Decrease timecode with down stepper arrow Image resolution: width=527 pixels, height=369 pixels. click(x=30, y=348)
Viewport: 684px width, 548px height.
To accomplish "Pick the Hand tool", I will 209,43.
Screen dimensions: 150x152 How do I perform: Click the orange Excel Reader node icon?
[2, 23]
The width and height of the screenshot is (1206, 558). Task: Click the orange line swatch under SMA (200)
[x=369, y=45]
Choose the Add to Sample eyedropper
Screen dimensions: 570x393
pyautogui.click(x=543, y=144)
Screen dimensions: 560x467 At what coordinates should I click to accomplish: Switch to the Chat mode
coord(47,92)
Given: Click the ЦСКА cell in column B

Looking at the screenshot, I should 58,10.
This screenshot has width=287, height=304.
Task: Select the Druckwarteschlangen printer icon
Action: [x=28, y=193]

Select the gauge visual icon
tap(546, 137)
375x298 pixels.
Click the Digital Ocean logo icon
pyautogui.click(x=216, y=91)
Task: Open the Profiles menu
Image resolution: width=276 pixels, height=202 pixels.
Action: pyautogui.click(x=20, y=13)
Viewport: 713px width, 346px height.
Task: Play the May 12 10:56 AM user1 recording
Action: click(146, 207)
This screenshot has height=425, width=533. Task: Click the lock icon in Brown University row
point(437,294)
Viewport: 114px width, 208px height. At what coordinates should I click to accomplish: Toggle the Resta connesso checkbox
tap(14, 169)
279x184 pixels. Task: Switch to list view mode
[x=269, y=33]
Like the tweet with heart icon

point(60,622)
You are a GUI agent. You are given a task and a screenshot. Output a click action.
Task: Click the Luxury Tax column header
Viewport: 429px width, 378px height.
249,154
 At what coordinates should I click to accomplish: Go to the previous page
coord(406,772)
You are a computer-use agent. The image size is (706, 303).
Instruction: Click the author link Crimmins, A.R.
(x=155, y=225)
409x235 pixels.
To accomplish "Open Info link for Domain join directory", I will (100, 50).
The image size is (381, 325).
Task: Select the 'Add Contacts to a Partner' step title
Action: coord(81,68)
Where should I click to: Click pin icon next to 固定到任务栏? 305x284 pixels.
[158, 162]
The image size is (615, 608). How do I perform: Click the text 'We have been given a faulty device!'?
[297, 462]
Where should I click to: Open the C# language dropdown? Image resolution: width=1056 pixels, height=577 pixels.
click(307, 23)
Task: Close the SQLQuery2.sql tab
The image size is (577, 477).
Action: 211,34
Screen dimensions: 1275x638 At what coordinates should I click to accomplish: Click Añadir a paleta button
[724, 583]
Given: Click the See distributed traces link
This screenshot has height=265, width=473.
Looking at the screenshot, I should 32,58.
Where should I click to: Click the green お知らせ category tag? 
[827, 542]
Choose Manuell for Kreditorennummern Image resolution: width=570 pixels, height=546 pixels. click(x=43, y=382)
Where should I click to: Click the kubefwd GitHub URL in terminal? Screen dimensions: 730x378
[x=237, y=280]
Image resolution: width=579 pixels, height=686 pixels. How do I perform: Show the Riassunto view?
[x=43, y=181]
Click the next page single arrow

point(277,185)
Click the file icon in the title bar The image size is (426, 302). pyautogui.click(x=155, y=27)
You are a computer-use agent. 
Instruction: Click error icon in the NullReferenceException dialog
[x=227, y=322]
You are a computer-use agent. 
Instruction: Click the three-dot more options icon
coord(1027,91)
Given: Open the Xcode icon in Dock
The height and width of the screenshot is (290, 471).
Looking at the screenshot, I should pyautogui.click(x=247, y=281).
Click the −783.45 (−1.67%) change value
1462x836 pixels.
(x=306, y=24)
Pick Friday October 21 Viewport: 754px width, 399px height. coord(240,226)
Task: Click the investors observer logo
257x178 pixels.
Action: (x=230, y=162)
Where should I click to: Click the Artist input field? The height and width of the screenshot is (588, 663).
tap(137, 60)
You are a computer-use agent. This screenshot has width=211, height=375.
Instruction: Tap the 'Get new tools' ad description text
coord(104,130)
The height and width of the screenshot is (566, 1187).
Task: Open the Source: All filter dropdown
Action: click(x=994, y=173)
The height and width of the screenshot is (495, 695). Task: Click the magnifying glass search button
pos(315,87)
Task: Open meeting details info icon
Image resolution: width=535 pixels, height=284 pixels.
□ □ □
Go through the entries above and copy out every line that includes the word "Pick".

To accomplish "Pick the Hand tool", I will 209,43.
Pick Friday October 21 Viewport: 754px width, 399px height. coord(240,226)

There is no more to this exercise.